Aim of the task = Once you have read the records below, print them again exactly as they stand.

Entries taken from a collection

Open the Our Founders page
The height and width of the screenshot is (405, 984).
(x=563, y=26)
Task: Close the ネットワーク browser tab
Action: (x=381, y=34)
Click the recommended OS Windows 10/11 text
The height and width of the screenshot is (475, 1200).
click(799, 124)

Response area =
Open the Our Founders page
The height and width of the screenshot is (405, 984).
(x=563, y=26)
Task: Close the ネットワーク browser tab
Action: (x=381, y=34)
Click the recommended OS Windows 10/11 text
The height and width of the screenshot is (475, 1200).
click(799, 124)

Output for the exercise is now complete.